Problems with damp and mould
Dampness, condensation and mould growth in the home is a common problem, especially in older buildings.It can cause mould on walls and furniture and lead to rot in timber window frames and floors.
It can encourage the growth of house dust mites and increase the risk of respiratory illness.
Causes of damp
Before you can treat damp and mould in your home, you will need to find out what is causing it.
- Condensation. This is the most common cause of damp homes
- Penetrating damp. This is when rainwater gets in due to leaks in pipes, roofs, walls and windows
- Rising damp. This is when moisture enters from the ground through the walls and floor.
If you have penetrating or rising damp, you may need to employ a contractor to carry out works. If you rent your property, you should contact your landlord.

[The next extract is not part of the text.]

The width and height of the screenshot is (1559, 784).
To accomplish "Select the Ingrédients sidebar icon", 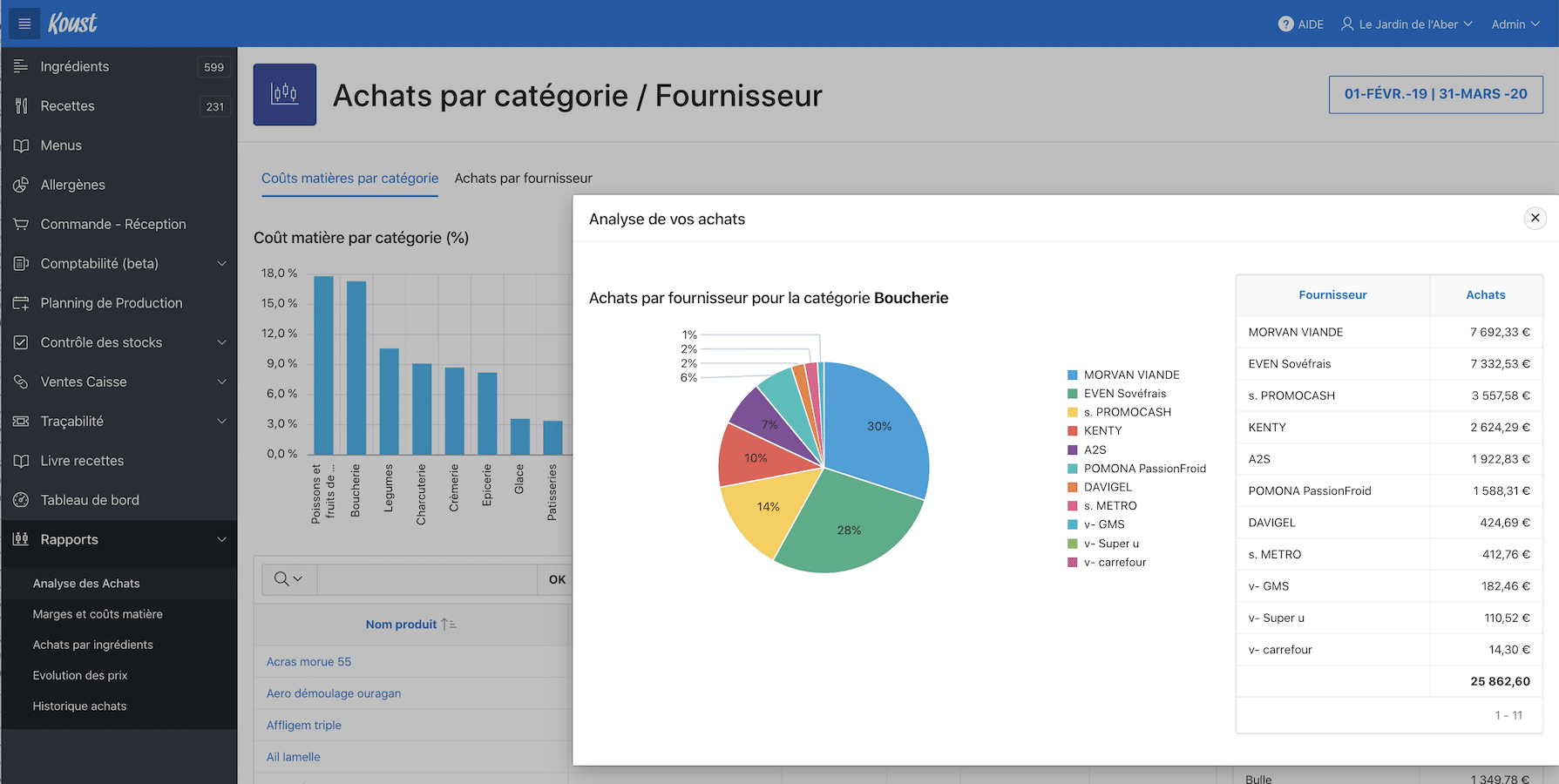I will click(19, 66).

They will need to find out what the problem is and arrange to get it fixed. If they refuse to carry out works you can contact us for advice.
If the dampness is not caused by penetrating or rising damp, then it is most probably due to condensation.

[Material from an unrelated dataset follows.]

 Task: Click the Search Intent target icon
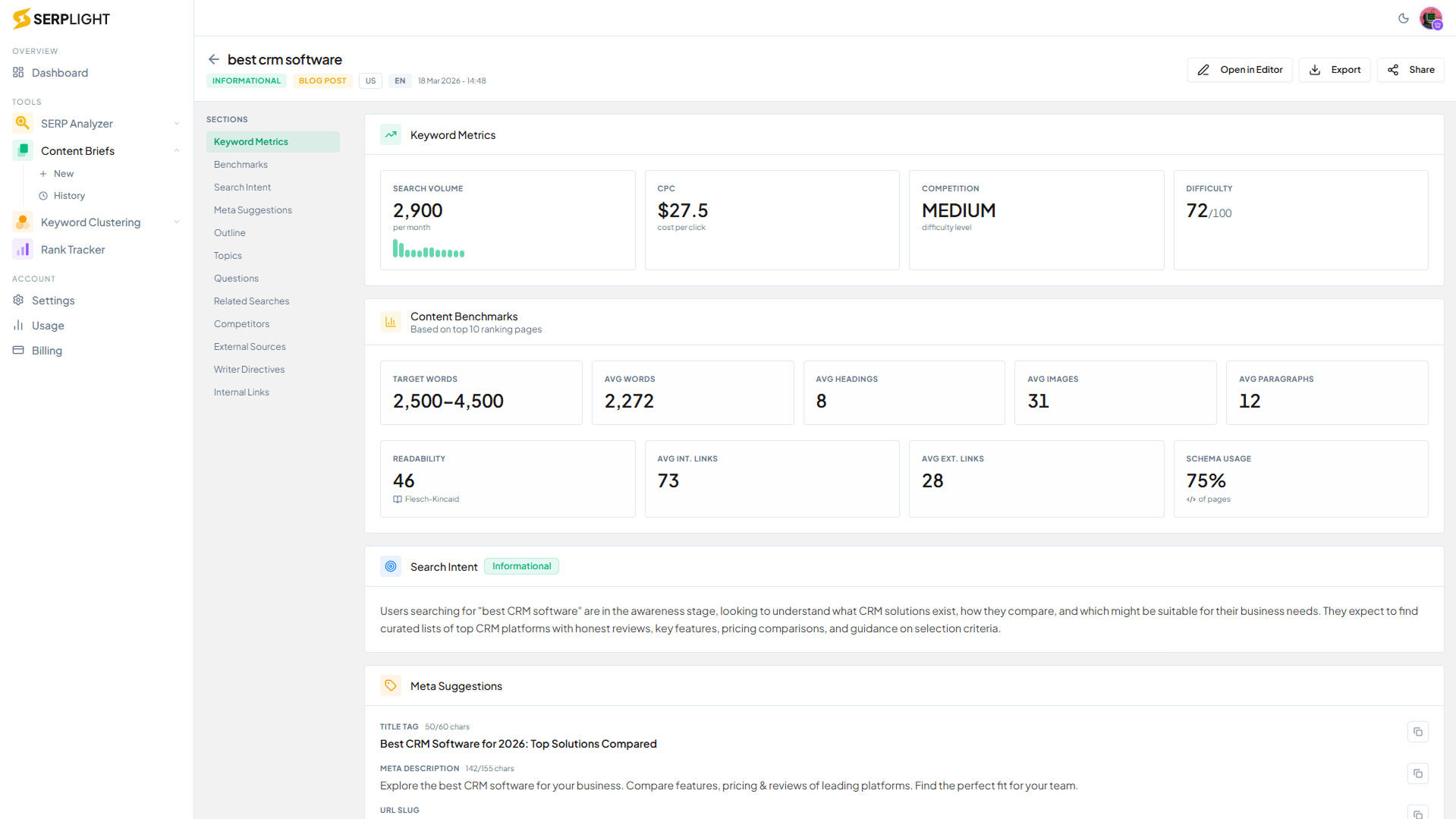click(x=391, y=566)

Follow these three steps to help prevent condensation in your home.
- Produce less moisture (for example do not dry clothes on radiators, do not leave kettles boiling)
- Ventilate your home (for example keep your windows slightly open, close kitchen and bathroom doors when they are in use)
- Insulate, draught proof and heat your home (for example insulate your loft, draft proof around external doors and windows).
To kill and remove mould you should:
- wipe down walls and window frames with either a weak bleach solution or a fungicidal wash, which is available from most DIY shops
- dry-clean mildewed clothes and shampoo carpets.
Avoid disturbing mould by brushing or vacuum cleaning as it can make existing respiratory problems worse.
After treatment, redecorate using a good quality fungicidal paint. This helps prevents mould re-occurring.